I can’t wait for Heavy Rain. From everything I’ve seen and read, it looks to scratch that itch left behind from the cliffhanger ending of Shenmue II. But to suggest it’s anything but a game seems a little pretentious to me. Not to David Cage however if his comments to Destructoid‘s Nick Chester are anything to go by:
“Heavy Rain is about playing with a story almost in a physical sense, changing it, twisting it, discovering it, making it unique, making it yours.”

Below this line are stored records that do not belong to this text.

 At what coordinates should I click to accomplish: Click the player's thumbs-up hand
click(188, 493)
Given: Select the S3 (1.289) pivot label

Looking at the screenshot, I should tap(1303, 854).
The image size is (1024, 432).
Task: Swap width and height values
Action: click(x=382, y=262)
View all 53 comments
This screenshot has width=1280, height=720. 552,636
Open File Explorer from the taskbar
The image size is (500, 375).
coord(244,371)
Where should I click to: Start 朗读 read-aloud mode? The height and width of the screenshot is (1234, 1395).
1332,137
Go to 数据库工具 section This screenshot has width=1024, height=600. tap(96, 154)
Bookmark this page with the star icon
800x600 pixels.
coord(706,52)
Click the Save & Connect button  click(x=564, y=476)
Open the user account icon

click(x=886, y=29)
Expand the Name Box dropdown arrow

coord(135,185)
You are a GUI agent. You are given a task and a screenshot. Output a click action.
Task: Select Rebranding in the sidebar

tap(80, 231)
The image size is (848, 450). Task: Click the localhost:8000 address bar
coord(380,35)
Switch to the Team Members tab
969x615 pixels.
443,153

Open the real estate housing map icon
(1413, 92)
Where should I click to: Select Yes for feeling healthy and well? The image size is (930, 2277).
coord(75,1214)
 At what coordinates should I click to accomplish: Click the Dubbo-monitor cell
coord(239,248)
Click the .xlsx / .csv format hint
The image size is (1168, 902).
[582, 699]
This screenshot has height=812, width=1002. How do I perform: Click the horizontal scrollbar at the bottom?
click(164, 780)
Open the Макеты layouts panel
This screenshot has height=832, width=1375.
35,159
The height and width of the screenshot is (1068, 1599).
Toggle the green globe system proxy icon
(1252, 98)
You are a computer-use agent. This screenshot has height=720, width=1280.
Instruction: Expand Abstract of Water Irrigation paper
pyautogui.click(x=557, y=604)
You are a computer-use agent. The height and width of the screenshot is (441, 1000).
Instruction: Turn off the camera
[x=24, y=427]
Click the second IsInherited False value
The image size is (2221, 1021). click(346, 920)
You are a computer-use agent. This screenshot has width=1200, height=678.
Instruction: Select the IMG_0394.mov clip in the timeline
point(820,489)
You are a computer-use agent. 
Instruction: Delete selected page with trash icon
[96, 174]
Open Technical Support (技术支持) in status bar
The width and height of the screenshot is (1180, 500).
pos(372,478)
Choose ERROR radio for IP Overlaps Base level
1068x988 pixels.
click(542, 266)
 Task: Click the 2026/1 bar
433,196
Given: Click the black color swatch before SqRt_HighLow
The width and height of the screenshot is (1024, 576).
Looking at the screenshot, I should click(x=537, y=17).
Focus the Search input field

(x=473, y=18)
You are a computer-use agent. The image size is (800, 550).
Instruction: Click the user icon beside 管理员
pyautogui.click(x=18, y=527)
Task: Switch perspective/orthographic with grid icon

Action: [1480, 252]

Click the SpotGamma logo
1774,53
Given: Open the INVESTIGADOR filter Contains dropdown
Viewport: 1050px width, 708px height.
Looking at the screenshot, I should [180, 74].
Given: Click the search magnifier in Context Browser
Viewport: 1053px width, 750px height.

Fair enough, other games have done such a thing and been successful with it. Chester likened Heavy Rain to an interactive movie (for lack of a better term) which Cage initially agreed with:
“Using the term ‘interactive movie’ to describe Heavy Rain has been a tricky question from the beginning. It is in many ways what Heavy Rain is – a visually told story that the player can affect by his actions.”
Again, fair comment but of course the words ‘interactive movie’ are somewhat of a curse for gamers who are yet to experience a decent one. Metal Gear Solid 4 has often been referred to as a playable anime which didn’t quite fit as it’s really just a game with long cut scenes. Heavy Rain seems like a movie that we get to manipulate. Isn’t that just another term for interactive movie? Not quite:
“In Heavy Rain, the player is in control second to second,” says Cage, “he tells the story through is actions. All this is done in a very fluid, seamless way, with no cut scenes, no big flashing sign to make decisions, and this is what makes the game really unique.”
“Heavy Rain is not a videogame anymore in my mind because it breaks with most of the traditional paradigms, but it’s fully interactive. If the format becomes successful, we will probably have to find a different name for this type of experience.”
I have no problem with Cage and his developers shouting their accomplishments and championing their title because of everything new it brings to the world of videogames. But distancing it from the medium sounds a little conceited. Heavy Rain sounds awesome, looks beautiful and has the ability to make even the seemingly mundane tasks appear fun all while delivering a engrossing story. Is it a videogame? Well that depends on where the lines of games and interactive experiences cross. Is it an interactive experience? Well that depends on whether David Cage feels such a phrase is fitting.